DIRECTIONS FOR THIS TASK:
An exact copy of every record is required.

++++ DATA FOR ANALYSIS

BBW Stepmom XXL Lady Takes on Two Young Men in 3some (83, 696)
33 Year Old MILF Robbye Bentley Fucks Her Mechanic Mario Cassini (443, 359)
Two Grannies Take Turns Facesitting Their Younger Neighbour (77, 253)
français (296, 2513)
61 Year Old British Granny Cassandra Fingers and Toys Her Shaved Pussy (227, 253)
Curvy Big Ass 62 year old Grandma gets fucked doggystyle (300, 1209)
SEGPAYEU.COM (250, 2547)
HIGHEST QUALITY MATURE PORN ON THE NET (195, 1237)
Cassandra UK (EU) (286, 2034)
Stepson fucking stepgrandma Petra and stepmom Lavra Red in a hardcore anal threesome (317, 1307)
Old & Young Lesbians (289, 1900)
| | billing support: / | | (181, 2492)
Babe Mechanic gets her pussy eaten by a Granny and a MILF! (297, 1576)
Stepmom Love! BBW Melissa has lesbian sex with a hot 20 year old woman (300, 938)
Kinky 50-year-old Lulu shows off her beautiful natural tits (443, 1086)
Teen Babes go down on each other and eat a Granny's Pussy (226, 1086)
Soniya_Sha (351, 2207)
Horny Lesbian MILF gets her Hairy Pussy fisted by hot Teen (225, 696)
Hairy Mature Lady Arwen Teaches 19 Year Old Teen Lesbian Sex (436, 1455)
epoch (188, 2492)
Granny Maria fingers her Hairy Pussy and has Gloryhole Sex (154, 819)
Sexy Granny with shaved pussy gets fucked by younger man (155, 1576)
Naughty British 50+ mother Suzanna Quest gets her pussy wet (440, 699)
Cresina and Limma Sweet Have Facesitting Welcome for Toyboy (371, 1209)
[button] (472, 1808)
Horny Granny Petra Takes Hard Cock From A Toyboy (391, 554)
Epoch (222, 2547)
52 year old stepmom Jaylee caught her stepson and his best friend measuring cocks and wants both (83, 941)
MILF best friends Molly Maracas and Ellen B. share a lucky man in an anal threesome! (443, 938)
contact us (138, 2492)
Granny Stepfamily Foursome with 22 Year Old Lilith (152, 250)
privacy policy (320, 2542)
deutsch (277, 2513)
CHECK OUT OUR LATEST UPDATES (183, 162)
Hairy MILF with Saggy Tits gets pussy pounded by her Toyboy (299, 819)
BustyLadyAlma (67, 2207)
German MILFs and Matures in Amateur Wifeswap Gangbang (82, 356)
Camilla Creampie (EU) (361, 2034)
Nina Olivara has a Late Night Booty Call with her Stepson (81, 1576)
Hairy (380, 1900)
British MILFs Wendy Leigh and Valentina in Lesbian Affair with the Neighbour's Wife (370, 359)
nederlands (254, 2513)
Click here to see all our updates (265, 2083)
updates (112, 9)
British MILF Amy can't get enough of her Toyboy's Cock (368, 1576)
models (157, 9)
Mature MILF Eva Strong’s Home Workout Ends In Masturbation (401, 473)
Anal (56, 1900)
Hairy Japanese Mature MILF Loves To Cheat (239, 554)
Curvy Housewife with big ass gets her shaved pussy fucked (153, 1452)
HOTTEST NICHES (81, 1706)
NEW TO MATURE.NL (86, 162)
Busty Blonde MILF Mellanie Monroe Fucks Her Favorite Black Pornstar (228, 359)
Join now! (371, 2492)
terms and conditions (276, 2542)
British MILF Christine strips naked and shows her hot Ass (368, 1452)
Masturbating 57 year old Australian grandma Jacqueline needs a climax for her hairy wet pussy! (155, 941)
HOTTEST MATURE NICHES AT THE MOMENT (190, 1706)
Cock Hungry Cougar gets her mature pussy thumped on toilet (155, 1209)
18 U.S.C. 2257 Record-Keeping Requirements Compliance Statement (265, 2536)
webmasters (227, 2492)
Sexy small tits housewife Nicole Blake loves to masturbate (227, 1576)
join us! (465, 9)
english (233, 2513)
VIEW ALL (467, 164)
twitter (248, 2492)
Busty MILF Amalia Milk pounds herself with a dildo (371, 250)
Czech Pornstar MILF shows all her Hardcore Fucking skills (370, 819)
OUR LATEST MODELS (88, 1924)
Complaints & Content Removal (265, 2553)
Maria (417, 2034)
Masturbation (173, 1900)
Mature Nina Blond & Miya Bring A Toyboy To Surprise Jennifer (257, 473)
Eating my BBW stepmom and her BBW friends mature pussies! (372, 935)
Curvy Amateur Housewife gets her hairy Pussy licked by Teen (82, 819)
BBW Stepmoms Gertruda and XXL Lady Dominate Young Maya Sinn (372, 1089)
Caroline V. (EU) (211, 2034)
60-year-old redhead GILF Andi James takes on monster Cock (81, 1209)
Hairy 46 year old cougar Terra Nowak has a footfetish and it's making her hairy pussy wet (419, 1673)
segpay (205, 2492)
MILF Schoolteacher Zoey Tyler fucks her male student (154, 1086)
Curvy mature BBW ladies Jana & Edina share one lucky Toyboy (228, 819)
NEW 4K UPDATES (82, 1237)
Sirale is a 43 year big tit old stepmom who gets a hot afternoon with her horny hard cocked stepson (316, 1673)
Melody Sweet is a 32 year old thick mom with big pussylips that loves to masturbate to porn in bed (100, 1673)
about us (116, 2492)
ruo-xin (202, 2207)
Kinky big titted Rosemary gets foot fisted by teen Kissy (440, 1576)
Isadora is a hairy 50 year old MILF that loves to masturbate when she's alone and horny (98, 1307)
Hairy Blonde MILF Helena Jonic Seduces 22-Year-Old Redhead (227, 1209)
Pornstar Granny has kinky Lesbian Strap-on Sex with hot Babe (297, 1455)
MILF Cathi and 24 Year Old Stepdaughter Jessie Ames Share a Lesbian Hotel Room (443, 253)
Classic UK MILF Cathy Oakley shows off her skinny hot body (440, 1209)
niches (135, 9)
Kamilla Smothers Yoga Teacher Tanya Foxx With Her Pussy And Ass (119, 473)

++++++++

RESULT:
BBW Stepmom XXL Lady Takes on Two Young Men in 3some (83, 696)
33 Year Old MILF Robbye Bentley Fucks Her Mechanic Mario Cassini (443, 359)
Two Grannies Take Turns Facesitting Their Younger Neighbour (77, 253)
français (296, 2513)
61 Year Old British Granny Cassandra Fingers and Toys Her Shaved Pussy (227, 253)
Curvy Big Ass 62 year old Grandma gets fucked doggystyle (300, 1209)
SEGPAYEU.COM (250, 2547)
HIGHEST QUALITY MATURE PORN ON THE NET (195, 1237)
Cassandra UK (EU) (286, 2034)
Stepson fucking stepgrandma Petra and stepmom Lavra Red in a hardcore anal threesome (317, 1307)
Old & Young Lesbians (289, 1900)
| | billing support: / | | (181, 2492)
Babe Mechanic gets her pussy eaten by a Granny and a MILF! (297, 1576)
Stepmom Love! BBW Melissa has lesbian sex with a hot 20 year old woman (300, 938)
Kinky 50-year-old Lulu shows off her beautiful natural tits (443, 1086)
Teen Babes go down on each other and eat a Granny's Pussy (226, 1086)
Soniya_Sha (351, 2207)
Horny Lesbian MILF gets her Hairy Pussy fisted by hot Teen (225, 696)
Hairy Mature Lady Arwen Teaches 19 Year Old Teen Lesbian Sex (436, 1455)
epoch (188, 2492)
Granny Maria fingers her Hairy Pussy and has Gloryhole Sex (154, 819)
Sexy Granny with shaved pussy gets fucked by younger man (155, 1576)
Naughty British 50+ mother Suzanna Quest gets her pussy wet (440, 699)
Cresina and Limma Sweet Have Facesitting Welcome for Toyboy (371, 1209)
[button] (472, 1808)
Horny Granny Petra Takes Hard Cock From A Toyboy (391, 554)
Epoch (222, 2547)
52 year old stepmom Jaylee caught her stepson and his best friend measuring cocks and wants both (83, 941)
MILF best friends Molly Maracas and Ellen B. share a lucky man in an anal threesome! (443, 938)
contact us (138, 2492)
Granny Stepfamily Foursome with 22 Year Old Lilith (152, 250)
privacy policy (320, 2542)
deutsch (277, 2513)
CHECK OUT OUR LATEST UPDATES (183, 162)
Hairy MILF with Saggy Tits gets pussy pounded by her Toyboy (299, 819)
BustyLadyAlma (67, 2207)
German MILFs and Matures in Amateur Wifeswap Gangbang (82, 356)
Camilla Creampie (EU) (361, 2034)
Nina Olivara has a Late Night Booty Call with her Stepson (81, 1576)
Hairy (380, 1900)
British MILFs Wendy Leigh and Valentina in Lesbian Affair with the Neighbour's Wife (370, 359)
nederlands (254, 2513)
Click here to see all our updates (265, 2083)
updates (112, 9)
British MILF Amy can't get enough of her Toyboy's Cock (368, 1576)
models (157, 9)
Mature MILF Eva Strong’s Home Workout Ends In Masturbation (401, 473)
Anal (56, 1900)
Hairy Japanese Mature MILF Loves To Cheat (239, 554)
Curvy Housewife with big ass gets her shaved pussy fucked (153, 1452)
HOTTEST NICHES (81, 1706)
NEW TO MATURE.NL (86, 162)
Busty Blonde MILF Mellanie Monroe Fucks Her Favorite Black Pornstar (228, 359)
Join now! (371, 2492)
terms and conditions (276, 2542)
British MILF Christine strips naked and shows her hot Ass (368, 1452)
Masturbating 57 year old Australian grandma Jacqueline needs a climax for her hairy wet pussy! (155, 941)
HOTTEST MATURE NICHES AT THE MOMENT (190, 1706)
Cock Hungry Cougar gets her mature pussy thumped on toilet (155, 1209)
18 U.S.C. 2257 Record-Keeping Requirements Compliance Statement (265, 2536)
webmasters (227, 2492)
Sexy small tits housewife Nicole Blake loves to masturbate (227, 1576)
join us! (465, 9)
english (233, 2513)
VIEW ALL (467, 164)
twitter (248, 2492)
Busty MILF Amalia Milk pounds herself with a dildo (371, 250)
Czech Pornstar MILF shows all her Hardcore Fucking skills (370, 819)
OUR LATEST MODELS (88, 1924)
Complaints & Content Removal (265, 2553)
Maria (417, 2034)
Masturbation (173, 1900)
Mature Nina Blond & Miya Bring A Toyboy To Surprise Jennifer (257, 473)
Eating my BBW stepmom and her BBW friends mature pussies! (372, 935)
Curvy Amateur Housewife gets her hairy Pussy licked by Teen (82, 819)
BBW Stepmoms Gertruda and XXL Lady Dominate Young Maya Sinn (372, 1089)
Caroline V. (EU) (211, 2034)
60-year-old redhead GILF Andi James takes on monster Cock (81, 1209)
Hairy 46 year old cougar Terra Nowak has a footfetish and it's making her hairy pussy wet (419, 1673)
segpay (205, 2492)
MILF Schoolteacher Zoey Tyler fucks her male student (154, 1086)
Curvy mature BBW ladies Jana & Edina share one lucky Toyboy (228, 819)
NEW 4K UPDATES (82, 1237)
Sirale is a 43 year big tit old stepmom who gets a hot afternoon with her horny hard cocked stepson (316, 1673)
Melody Sweet is a 32 year old thick mom with big pussylips that loves to masturbate to porn in bed (100, 1673)
about us (116, 2492)
ruo-xin (202, 2207)
Kinky big titted Rosemary gets foot fisted by teen Kissy (440, 1576)
Isadora is a hairy 50 year old MILF that loves to masturbate when she's alone and horny (98, 1307)
Hairy Blonde MILF Helena Jonic Seduces 22-Year-Old Redhead (227, 1209)
Pornstar Granny has kinky Lesbian Strap-on Sex with hot Babe (297, 1455)
MILF Cathi and 24 Year Old Stepdaughter Jessie Ames Share a Lesbian Hotel Room (443, 253)
Classic UK MILF Cathy Oakley shows off her skinny hot body (440, 1209)
niches (135, 9)
Kamilla Smothers Yoga Teacher Tanya Foxx With Her Pussy And Ass (119, 473)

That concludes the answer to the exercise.